(Stored records)
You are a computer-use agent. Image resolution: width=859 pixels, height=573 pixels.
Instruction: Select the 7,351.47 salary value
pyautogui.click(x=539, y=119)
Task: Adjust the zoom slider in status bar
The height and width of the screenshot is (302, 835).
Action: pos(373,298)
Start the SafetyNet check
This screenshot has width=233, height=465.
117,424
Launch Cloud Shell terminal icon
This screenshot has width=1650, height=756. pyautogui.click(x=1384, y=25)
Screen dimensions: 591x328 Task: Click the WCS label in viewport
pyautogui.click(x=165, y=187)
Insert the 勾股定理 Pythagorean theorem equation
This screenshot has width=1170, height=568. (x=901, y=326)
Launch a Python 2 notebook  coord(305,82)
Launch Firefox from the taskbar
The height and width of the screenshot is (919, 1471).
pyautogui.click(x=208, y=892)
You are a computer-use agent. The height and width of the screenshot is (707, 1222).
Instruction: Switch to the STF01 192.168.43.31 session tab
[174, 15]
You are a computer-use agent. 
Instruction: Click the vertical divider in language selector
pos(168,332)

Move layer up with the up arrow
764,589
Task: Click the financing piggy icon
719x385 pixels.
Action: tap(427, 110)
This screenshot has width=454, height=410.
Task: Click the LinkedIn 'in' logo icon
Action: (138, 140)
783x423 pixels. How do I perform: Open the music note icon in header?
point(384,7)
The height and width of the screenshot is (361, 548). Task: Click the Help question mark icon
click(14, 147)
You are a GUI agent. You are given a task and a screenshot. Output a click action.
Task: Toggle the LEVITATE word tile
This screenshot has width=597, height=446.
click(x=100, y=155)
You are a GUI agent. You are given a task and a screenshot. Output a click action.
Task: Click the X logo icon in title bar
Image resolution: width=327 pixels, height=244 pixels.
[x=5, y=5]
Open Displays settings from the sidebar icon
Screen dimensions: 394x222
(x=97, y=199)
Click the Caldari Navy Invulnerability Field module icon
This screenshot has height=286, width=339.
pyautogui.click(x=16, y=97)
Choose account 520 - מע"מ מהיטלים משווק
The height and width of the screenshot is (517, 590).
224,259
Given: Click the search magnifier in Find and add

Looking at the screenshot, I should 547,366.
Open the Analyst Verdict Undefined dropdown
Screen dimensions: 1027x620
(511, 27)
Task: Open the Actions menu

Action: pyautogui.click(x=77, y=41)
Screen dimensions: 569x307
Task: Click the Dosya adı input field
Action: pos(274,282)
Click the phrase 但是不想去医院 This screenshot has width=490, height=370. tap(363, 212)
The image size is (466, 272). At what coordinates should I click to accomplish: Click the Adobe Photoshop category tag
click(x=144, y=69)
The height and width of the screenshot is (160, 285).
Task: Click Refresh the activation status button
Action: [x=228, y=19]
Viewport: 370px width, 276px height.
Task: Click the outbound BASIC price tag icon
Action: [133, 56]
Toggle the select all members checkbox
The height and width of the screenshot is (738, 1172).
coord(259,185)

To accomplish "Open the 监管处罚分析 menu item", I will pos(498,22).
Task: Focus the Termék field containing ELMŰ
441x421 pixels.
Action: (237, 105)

* EXERCISE INSTRUCTIONS *
Output every entry exactly.

* ANSWER AREA *
You are a computer-use agent. Image resolution: width=859 pixels, height=573 pixels.
Instruction: Select the 7,351.47 salary value
pyautogui.click(x=539, y=119)
Task: Adjust the zoom slider in status bar
The height and width of the screenshot is (302, 835).
Action: pos(373,298)
Start the SafetyNet check
This screenshot has width=233, height=465.
117,424
Launch Cloud Shell terminal icon
This screenshot has width=1650, height=756. pyautogui.click(x=1384, y=25)
Screen dimensions: 591x328 Task: Click the WCS label in viewport
pyautogui.click(x=165, y=187)
Insert the 勾股定理 Pythagorean theorem equation
This screenshot has width=1170, height=568. (x=901, y=326)
Launch a Python 2 notebook  coord(305,82)
Launch Firefox from the taskbar
The height and width of the screenshot is (919, 1471).
pyautogui.click(x=208, y=892)
You are a computer-use agent. The height and width of the screenshot is (707, 1222).
Instruction: Switch to the STF01 192.168.43.31 session tab
[174, 15]
You are a computer-use agent. 
Instruction: Click the vertical divider in language selector
pos(168,332)

Move layer up with the up arrow
764,589
Task: Click the financing piggy icon
719x385 pixels.
Action: tap(427, 110)
This screenshot has width=454, height=410.
Task: Click the LinkedIn 'in' logo icon
Action: (138, 140)
783x423 pixels. How do I perform: Open the music note icon in header?
point(384,7)
The height and width of the screenshot is (361, 548). Task: Click the Help question mark icon
click(14, 147)
You are a GUI agent. You are given a task and a screenshot. Output a click action.
Task: Toggle the LEVITATE word tile
This screenshot has width=597, height=446.
click(x=100, y=155)
You are a GUI agent. You are given a task and a screenshot. Output a click action.
Task: Click the X logo icon in title bar
Image resolution: width=327 pixels, height=244 pixels.
[x=5, y=5]
Open Displays settings from the sidebar icon
Screen dimensions: 394x222
(x=97, y=199)
Click the Caldari Navy Invulnerability Field module icon
This screenshot has height=286, width=339.
pyautogui.click(x=16, y=97)
Choose account 520 - מע"מ מהיטלים משווק
The height and width of the screenshot is (517, 590).
224,259
Given: Click the search magnifier in Find and add

Looking at the screenshot, I should 547,366.
Open the Analyst Verdict Undefined dropdown
Screen dimensions: 1027x620
(511, 27)
Task: Open the Actions menu

Action: pyautogui.click(x=77, y=41)
Screen dimensions: 569x307
Task: Click the Dosya adı input field
Action: pos(274,282)
Click the phrase 但是不想去医院 This screenshot has width=490, height=370. tap(363, 212)
The image size is (466, 272). At what coordinates should I click to accomplish: Click the Adobe Photoshop category tag
click(x=144, y=69)
The height and width of the screenshot is (160, 285).
Task: Click Refresh the activation status button
Action: [x=228, y=19]
Viewport: 370px width, 276px height.
Task: Click the outbound BASIC price tag icon
Action: [133, 56]
Toggle the select all members checkbox
The height and width of the screenshot is (738, 1172).
coord(259,185)

To accomplish "Open the 监管处罚分析 menu item", I will pos(498,22).
Task: Focus the Termék field containing ELMŰ
441x421 pixels.
Action: (237, 105)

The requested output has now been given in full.